◆ ASSIGNMENT
Produce all the records again exactly as they stand.

◆ RAW DATA
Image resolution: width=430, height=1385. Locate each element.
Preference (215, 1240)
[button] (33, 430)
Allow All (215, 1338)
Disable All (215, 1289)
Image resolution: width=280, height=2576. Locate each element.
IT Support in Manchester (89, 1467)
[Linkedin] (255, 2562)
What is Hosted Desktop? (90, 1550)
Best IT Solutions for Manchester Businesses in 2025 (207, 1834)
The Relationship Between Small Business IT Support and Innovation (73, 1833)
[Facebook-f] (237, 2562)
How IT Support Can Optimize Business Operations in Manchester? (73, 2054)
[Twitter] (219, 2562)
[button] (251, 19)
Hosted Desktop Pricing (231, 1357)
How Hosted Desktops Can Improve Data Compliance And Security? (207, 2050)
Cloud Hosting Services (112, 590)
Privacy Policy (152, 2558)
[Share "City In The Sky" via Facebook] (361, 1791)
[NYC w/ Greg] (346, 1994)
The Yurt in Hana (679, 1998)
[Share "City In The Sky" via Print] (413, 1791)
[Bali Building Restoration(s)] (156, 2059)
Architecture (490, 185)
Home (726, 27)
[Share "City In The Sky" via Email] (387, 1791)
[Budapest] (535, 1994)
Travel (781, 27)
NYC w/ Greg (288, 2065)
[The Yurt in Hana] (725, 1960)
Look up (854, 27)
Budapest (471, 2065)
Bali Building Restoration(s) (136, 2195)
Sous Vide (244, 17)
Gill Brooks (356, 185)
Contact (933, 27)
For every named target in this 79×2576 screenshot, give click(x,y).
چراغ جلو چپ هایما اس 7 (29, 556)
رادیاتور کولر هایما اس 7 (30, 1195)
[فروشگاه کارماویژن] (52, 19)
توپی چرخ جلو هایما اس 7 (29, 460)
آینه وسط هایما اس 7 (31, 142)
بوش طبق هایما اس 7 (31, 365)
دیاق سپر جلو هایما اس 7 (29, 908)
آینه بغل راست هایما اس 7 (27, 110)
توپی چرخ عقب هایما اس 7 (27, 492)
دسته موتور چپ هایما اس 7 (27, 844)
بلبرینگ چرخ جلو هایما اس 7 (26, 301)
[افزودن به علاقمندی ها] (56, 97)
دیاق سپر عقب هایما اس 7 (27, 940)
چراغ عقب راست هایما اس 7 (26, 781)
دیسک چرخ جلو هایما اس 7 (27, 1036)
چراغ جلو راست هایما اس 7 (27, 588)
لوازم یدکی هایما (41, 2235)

◆ EXERCISE RESPONSE
Image resolution: width=430, height=1385. Locate each element.
Preference (215, 1240)
[button] (33, 430)
Allow All (215, 1338)
Disable All (215, 1289)
Image resolution: width=280, height=2576. Locate each element.
IT Support in Manchester (89, 1467)
[Linkedin] (255, 2562)
What is Hosted Desktop? (90, 1550)
Best IT Solutions for Manchester Businesses in 2025 (207, 1834)
The Relationship Between Small Business IT Support and Innovation (73, 1833)
[Facebook-f] (237, 2562)
How IT Support Can Optimize Business Operations in Manchester? (73, 2054)
[Twitter] (219, 2562)
[button] (251, 19)
Hosted Desktop Pricing (231, 1357)
How Hosted Desktops Can Improve Data Compliance And Security? (207, 2050)
Cloud Hosting Services (112, 590)
Privacy Policy (152, 2558)
[Share "City In The Sky" via Facebook] (361, 1791)
[NYC w/ Greg] (346, 1994)
The Yurt in Hana (679, 1998)
[Share "City In The Sky" via Print] (413, 1791)
[Bali Building Restoration(s)] (156, 2059)
Architecture (490, 185)
Home (726, 27)
[Share "City In The Sky" via Email] (387, 1791)
[Budapest] (535, 1994)
Travel (781, 27)
NYC w/ Greg (288, 2065)
[The Yurt in Hana] (725, 1960)
Look up (854, 27)
Budapest (471, 2065)
Bali Building Restoration(s) (136, 2195)
Sous Vide (244, 17)
Gill Brooks (356, 185)
Contact (933, 27)
For every named target in this 79×2576 screenshot, give click(x,y).
چراغ جلو چپ هایما اس 7 (29, 556)
رادیاتور کولر هایما اس 7 (30, 1195)
[فروشگاه کارماویژن] (52, 19)
توپی چرخ جلو هایما اس 7 (29, 460)
آینه وسط هایما اس 7 (31, 142)
بوش طبق هایما اس 7 (31, 365)
دیاق سپر جلو هایما اس 7 (29, 908)
آینه بغل راست هایما اس 7 (27, 110)
توپی چرخ عقب هایما اس 7 (27, 492)
دسته موتور چپ هایما اس 7 (27, 844)
بلبرینگ چرخ جلو هایما اس 7 (26, 301)
[افزودن به علاقمندی ها] (56, 97)
دیاق سپر عقب هایما اس 7 (27, 940)
چراغ عقب راست هایما اس 7 (26, 781)
دیسک چرخ جلو هایما اس 7 (27, 1036)
چراغ جلو راست هایما اس 7 (27, 588)
لوازم یدکی هایما (41, 2235)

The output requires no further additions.